** START OF Document **

Every fight is different, of course, and the relative ranking of mastery to dodge depends a lot on the fight. One with spiky spell damage and reasonable melee damage favours mastery heavily. One with brutal melee swings (like Chimaeron) favours dodge rating with mastery being completely useless. I can also get better with my Death Strike timings which makes mastery, stamina, and haste better compared to armour and dodge. Stamina is oddly my second best threat stat (makes me wonder about the Vengeance capping assumption) and is a pretty good avoid stat too, plus it adds to max hp. I definitely feel like at the present time I should keep stacking stamina.

But what about Unidentified Organ? How good is 1890 armour and 240 stamina compared to 193 dodge, 128 mastery, and a cooldown use or 482 stamina and a cooldown use?

Organ - 1126 TPS, 489 DPS, 430 HPS, 394 ADPS, 3024 max hp
Darkmoon - 239 HPS, 239 ADPS, last stand use
Vial - 1887 TPS, 803 DPS, 169 HPS, 96 ADPS, 6073 max hp, dodge use

It feels like I should probably use Vial and Organ, sadly. If I had a heroic Organ it would be even better. 

1 comment:

Sthenno said...

A lot of this goes with my gut feeling assessment of stats. For Death Knights stamina and mastery just seem better than avoidance.

That being said, stamina only affects death strike heals if you are relying on the minimum. If you actually get hit for more than 28% of your health in the 5 seconds before a death strike, then your maximum health has no impact on the amount the death strike heals. I'd be interested to find out how often this is the case.

** END OF Document **
** START OF Data **

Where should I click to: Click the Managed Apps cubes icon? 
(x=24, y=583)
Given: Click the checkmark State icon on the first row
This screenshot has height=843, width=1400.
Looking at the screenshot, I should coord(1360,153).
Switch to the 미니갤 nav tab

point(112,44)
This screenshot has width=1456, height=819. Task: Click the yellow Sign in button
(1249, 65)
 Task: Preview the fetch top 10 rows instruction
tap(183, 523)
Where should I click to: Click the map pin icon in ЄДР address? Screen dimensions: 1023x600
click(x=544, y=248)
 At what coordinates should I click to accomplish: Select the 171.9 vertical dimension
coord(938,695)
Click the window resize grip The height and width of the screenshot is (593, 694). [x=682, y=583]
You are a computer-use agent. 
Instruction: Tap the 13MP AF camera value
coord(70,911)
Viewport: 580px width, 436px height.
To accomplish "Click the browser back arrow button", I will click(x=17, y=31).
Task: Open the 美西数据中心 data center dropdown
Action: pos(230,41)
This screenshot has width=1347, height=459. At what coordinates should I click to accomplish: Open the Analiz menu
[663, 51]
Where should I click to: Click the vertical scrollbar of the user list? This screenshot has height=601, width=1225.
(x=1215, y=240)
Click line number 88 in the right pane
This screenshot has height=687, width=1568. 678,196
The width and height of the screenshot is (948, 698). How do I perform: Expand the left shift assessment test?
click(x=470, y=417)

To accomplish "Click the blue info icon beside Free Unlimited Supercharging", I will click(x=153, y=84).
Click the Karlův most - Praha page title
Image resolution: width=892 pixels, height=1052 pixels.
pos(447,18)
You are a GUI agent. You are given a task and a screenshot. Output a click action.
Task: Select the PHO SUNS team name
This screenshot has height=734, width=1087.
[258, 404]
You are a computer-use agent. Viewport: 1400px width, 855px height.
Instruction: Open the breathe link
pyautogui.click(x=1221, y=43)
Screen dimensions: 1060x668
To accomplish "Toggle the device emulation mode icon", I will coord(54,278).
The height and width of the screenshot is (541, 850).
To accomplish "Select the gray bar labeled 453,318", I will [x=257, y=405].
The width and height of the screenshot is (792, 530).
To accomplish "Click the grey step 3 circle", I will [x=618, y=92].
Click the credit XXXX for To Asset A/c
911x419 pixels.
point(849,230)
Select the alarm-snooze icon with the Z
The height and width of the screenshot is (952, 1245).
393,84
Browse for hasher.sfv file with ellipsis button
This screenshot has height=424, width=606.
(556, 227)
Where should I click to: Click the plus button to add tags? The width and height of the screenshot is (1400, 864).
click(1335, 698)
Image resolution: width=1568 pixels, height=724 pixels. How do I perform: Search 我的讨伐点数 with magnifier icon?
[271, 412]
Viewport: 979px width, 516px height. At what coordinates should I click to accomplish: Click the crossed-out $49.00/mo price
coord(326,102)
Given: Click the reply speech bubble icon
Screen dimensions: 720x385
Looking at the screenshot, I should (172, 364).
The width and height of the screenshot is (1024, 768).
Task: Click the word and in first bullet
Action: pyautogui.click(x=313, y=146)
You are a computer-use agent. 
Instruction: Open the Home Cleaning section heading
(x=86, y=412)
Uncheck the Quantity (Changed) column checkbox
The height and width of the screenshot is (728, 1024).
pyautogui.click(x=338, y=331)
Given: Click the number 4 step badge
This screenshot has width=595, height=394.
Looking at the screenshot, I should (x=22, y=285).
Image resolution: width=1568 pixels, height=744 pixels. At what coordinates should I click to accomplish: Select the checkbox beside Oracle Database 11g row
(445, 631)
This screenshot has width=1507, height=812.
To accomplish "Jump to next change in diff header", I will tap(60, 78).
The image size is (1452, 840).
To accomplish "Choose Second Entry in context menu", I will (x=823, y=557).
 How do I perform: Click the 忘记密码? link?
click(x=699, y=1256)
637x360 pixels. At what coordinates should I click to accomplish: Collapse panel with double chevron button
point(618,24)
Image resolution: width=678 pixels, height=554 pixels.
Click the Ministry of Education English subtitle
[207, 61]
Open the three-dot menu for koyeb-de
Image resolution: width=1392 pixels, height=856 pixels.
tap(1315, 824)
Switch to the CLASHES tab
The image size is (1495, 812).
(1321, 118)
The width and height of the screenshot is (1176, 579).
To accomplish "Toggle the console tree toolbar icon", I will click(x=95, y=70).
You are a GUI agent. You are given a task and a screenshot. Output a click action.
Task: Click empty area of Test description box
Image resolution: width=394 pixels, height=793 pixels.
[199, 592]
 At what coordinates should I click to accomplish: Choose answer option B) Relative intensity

** END OF Data **

Stated task >> In the Death Knight stats post, reproduce the passage starting at "It feels like" and ending at "is the case.", replacing "gut feeling" with "instinctive".

Written response >>
It feels like I should probably use Vial and Organ, sadly. If I had a heroic Organ it would be even better. 

1 comment:

Sthenno said...

A lot of this goes with my instinctive assessment of stats. For Death Knights stamina and mastery just seem better than avoidance.

That being said, stamina only affects death strike heals if you are relying on the minimum. If you actually get hit for more than 28% of your health in the 5 seconds before a death strike, then your maximum health has no impact on the amount the death strike heals. I'd be interested to find out how often this is the case.